Friday, February 18, 2011

Tiny books

While Fales has a lot of oversized items in the collection, we also have some tiny ones. The item below is possibly the smallest - an 1843 "History of the Bible", printed in Cooperstown, NY by H. & E. Phinney.


This book, known as a "Thumb Bible", is 49mm in height, bound in leather, with a cross-stitched spine to hold the boards.


The text, which truncates the Bible story into 192 pages of 12 lines of text, includes woodcuts of  the heads of Adam, Noah, Abraham, Joseph, Moses, Job, Aaron, Micah, Joshua, Samson, Ahab, Jonah, Daniel, Elijah, Nicodemus, Pontius Pilate, and King David. Also included are woodcuts of various 'action' scenes: Moses 'receiving' the Law, Bears tearing the Children, Jonah and the Whale, Daniel in the Lions Den and The Crucifixion.  


Thumb Bibles were primarily designed for children who could not yet read the full Biblical text themselves, and were usually decorated, as this is, with images. The first known example was printed in London in 1601, and they also appeared in France, Holland and Germany as well as England and the United States.

Monday, February 14, 2011

We're excited about the Museum of the Moving Image's current series TV Party: A Panorama of Public Access Television in New York City, which features a large amount of material preserved by Fales from our collections. In the museum's words, "The compilation programs span four decades of must-see fringe television, most of which has never been shown publicly since appearing on cable. Laugh, cry, and scratch your head at natural-born performers, uncensored callers, celebrity cameos, rare musical discoveries, raucous parodies, and unclassifiable acts" Check out a sneak peek here:

Friday, February 11, 2011

De Partibus Aedium

Fales recently acquired the 4th Parma edition of Francisci Marii Grapaldi's "De Partibus Aedium". This edition is the first with the vocabulary, and an important edition of this famous work on domestic economy. Containing a glossary of terms used in buidling, gardening and various domestic crafts, it also relates to architecture and gastronomy, describing how to furnish and run a country house and includes descriptions of plants that may be found in the garden, fish in the fishpond and wines in the cellar.


The above woodcut portrait of the author, holding a pen and knife, appears on the recto of the first leaf.

Printed the year after Grapaldi's death, this edition is the last from the original publisher. The colophon indicates the printers as Saldo & Ugoleto, for Quintiani, 1516.

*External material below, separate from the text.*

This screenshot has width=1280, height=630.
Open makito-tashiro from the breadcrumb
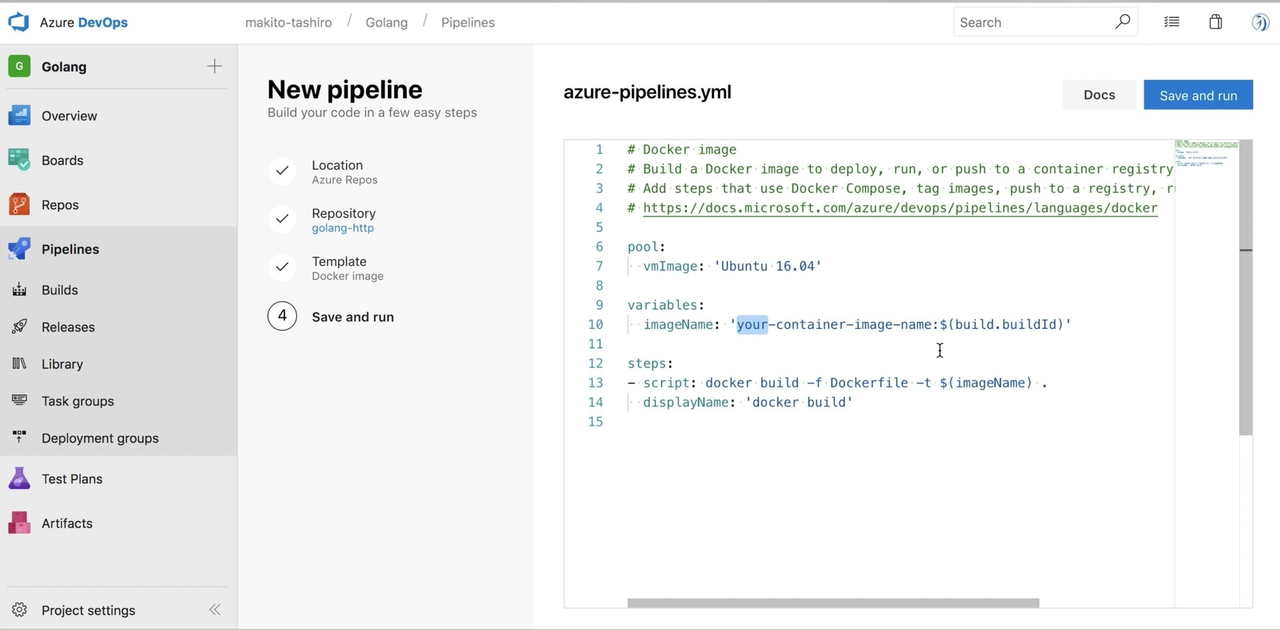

Woodcut crible initials appear throughout the text, indicating either new headings or, for the smaller initials, subheadings within descriptions.

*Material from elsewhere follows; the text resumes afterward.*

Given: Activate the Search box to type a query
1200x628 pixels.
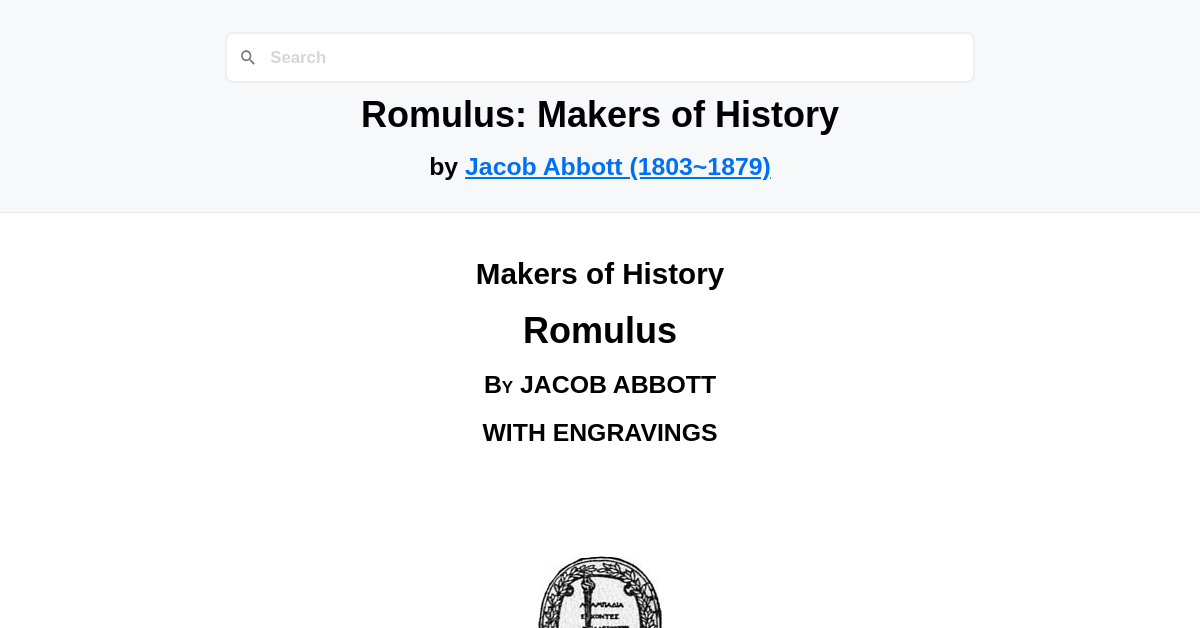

The index to the main work contains 3000 entries, arranged in alphabetical order, although the foliation is in some cases confusing due to misprinting of leaf numbers.

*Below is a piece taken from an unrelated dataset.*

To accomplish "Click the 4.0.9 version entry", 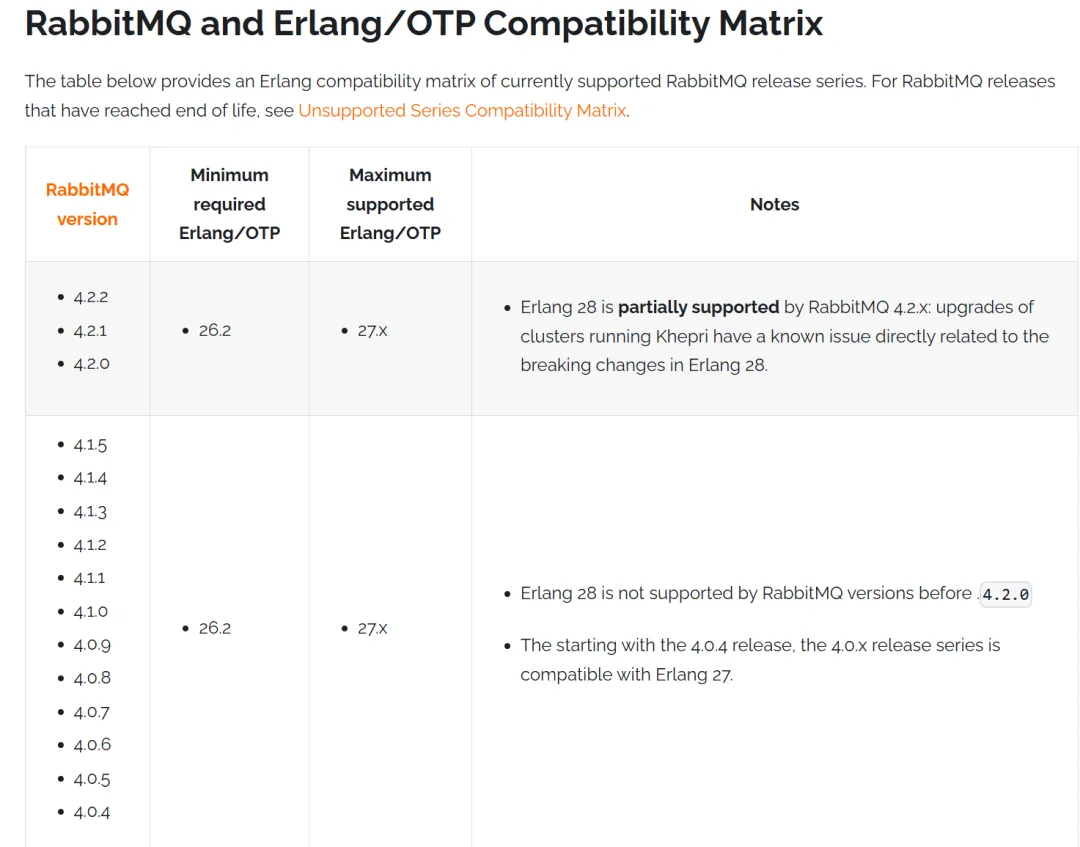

One of the most interesting things about our copy is the marginalia that appears within it, in two differing hands. The one shown above seems to be a contemporary hand, and indicates the type of use that this book was put to by previous owners.

Wednesday, February 2, 2011

We are all thrilled about our recent acquisition of this broadside handbill, designed by Tristan Tzara for an evening of Dada performances in Paris, 1920.